母語もそれ以外の言語の習得も年齢相応に進んでいないダブルリミテッドは、なぜ起こるのでしょうか?
ここではダブルリミテッドの原因として、母語が十分身に付いていないこと、学習言語が身に付いていないことを解説します。
母語が十分身に付いていない
母語が十分身に付いていない幼少期に、母語と異なる言語を使う国や地域へ移住すると、ダブルリミテッドになりやすいといわれています。母語を理解しないまま、他の言語に触れることで、どちらの習得も中途半端になる可能性があるためです。
移住していない場合でも、日中の大半の時間を母語以外の言語でコミュニケーションを取る環境で過ごしていると、ダブルリミテッドになる可能性があります。例えば英語でコミュニケーションを取る幼稚園や保育園へ入園する場合には、注意が必要です。
学習言語が身に付いていない
学校の授業や学習場面で使われている言語を学習言語といいます。同じ日本語でも、日常会話で使う言葉と学習言語は異なります。友達同士のコミュニケーションに課題がない場合でも、学習言語の習得が不十分といったケースもあるでしょう。
年齢相応の学習言語が身に付いていなければ、授業の内容を理解できず、学習が難しくなっていきます。
ダブルリミテッドで生じる問題

ダブルリミテッドにより、その年齢に必要な言語能力を習得できていない場合には、学習の遅れや思考の発達の遅れなどが表れる恐れがあります。それぞれの問題の詳細をチェックしましょう。
学習の遅れ
学校で授業を受けるときには、学習言語の習得が必要です。例えば作り上げることを意味する「作成」は学習言語の一つですが、日常会話では「作る」で事足ります。

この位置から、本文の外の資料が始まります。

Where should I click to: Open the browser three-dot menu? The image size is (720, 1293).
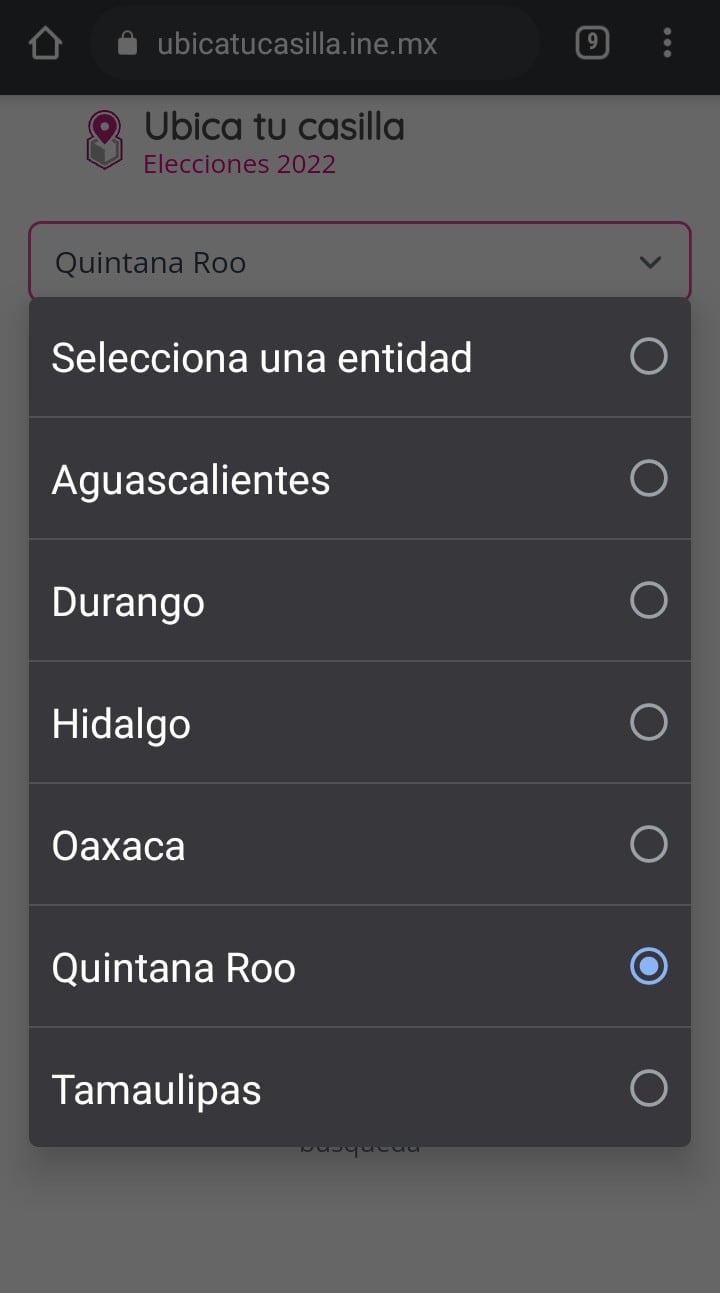coord(667,43)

もしも「作成」という言葉を知らなければ「答えが3になる足し算の計算式を作成してください」と出題されても、何をすればよいか分からないでしょう。
このような学習に必要な言語は他にもたくさんあります。適切な時期に身に付けられないままでいると、学習内容が理解できず学習に遅れが出始めるでしょう。
思考の発達の遅れ
私たちは思考するときに言語を使っています。母語もその他の言語も習得が不十分な場合、言葉のストックがないために、思考をまとめたり深めたりすることがうまくできないかもしれません。

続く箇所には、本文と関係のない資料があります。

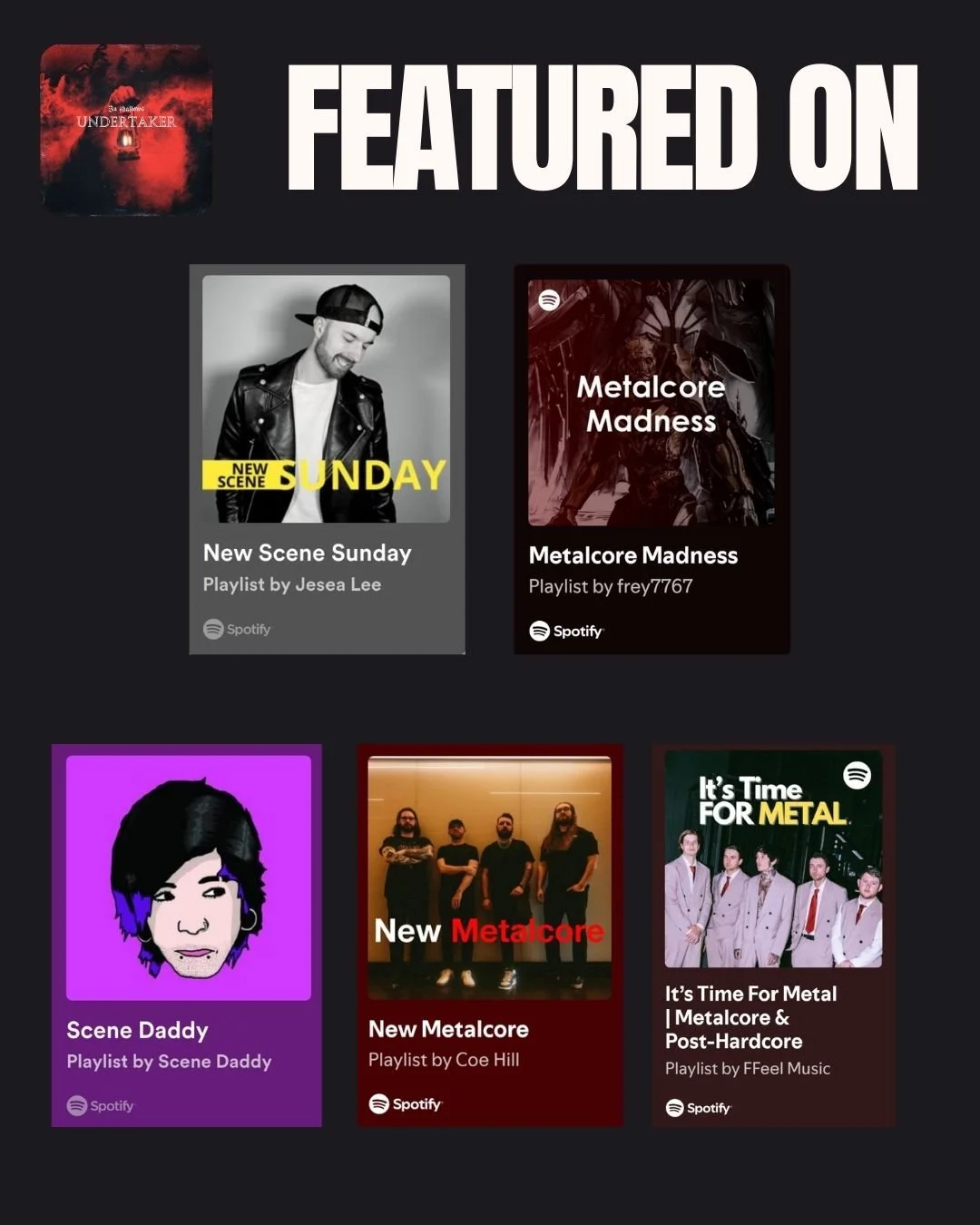Open New Metalcore band photo cover
This screenshot has height=1225, width=980.
coord(490,878)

形に表せない抽象的なことを考えて、自分の意見にまとめるといったことも、難しく感じるでしょう。
国内におけるダブルリミテッドの課題
2024年6月末時点の在留外国人数は358万8,956人と、過去最高を更新しています。国外から日本への移住者の増加により、年齢相応の日本語が身に付いていない日本語指導の必要な児童生徒が増加中です。
日本語指導が必要な生徒は、全体平均よりも進学率が低く、進学しても中退する確率が高いことが分かっています。不登校につながるケースも少なくありません。

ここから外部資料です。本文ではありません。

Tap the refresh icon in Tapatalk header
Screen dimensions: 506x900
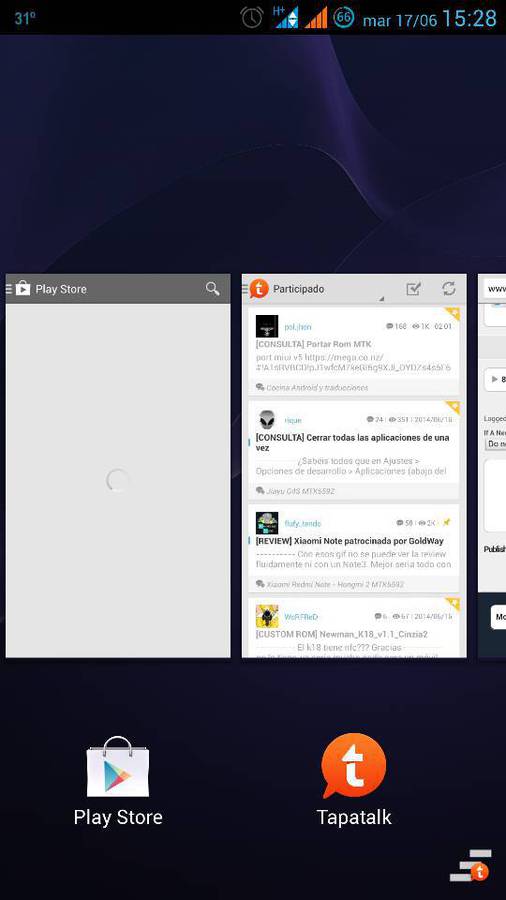(x=449, y=289)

グローバル化により発生しているダブルリミテッドをそのままにしておけば、将来の社会不安につながる可能性もあります。
出典:令和6年6月末現在における在留外国人数について|出入国在留管理庁
:「日本語指導が必要な児童生徒の受入状況等に関する調査」|文部科学省
ダブルリミテッドを防ぐ支援策

ダブルリミテッドを防ぐには、母語の習得がポイントです。ここでは有効な支援策として、家庭では母語で話しかけることと、学習言語を習得するための支援を受けることについて解説します。
家庭では母語で話しかける
母語以外の言語を使う国や地域へ移住すると、早く移住先の言語に慣れるために、家庭でも移住先の言語を使ったほうがよいのではないか?と考えることもあるかもしれません。
ダブルリミテッドを防ぐためには、家庭では母語で話しかけるとよいでしょう。家庭でのコミュニケーションを母語で行っていると、幼稚園・保育園・学校などでのコミュニケーションが母語以外の言語であっても、母語の習得が促されます。
母語での話しかけが不十分で、母語の習得が停滞していると、母語だけでなく母語以外の言語の習得も進みにくくなることが分かっています。母語を年齢に合わせて習得していれば、母語以外の言語の習得も進みやすくなるため、家庭では母語でコミュニケーションを取るとよいでしょう。
中学年以降は学習言語の習得に必要な支援を受ける
中学年以降は学習に必要な学習言語が増えますし、難易度も上がります。母語が日本語以外の場合、日本語が母語の子どもと比べて、家庭で学習言語に触れる機会が少ないでしょう。それだけ学習言語の習得がスムーズに進みにくいといえます。
うまく理解できないため、教科自体に苦手意識を持ち、きらいになってしまうこともあるため、早いタイミングで学習言語習得のための支援を受けましょう。
学習言語を習得するときには、母語を介して学ぶ仕組みがあると理解しやすくなります。今子どもが身に付けている言語を使うのがポイントです。
[まとめ]グローバル化による言語問題を要チェック
ダブルリミテッドとは、母語と母語以外の言語を両方使える環境で、どちらも年齢に見合わない言語能力しか身に付いていない状態のことです。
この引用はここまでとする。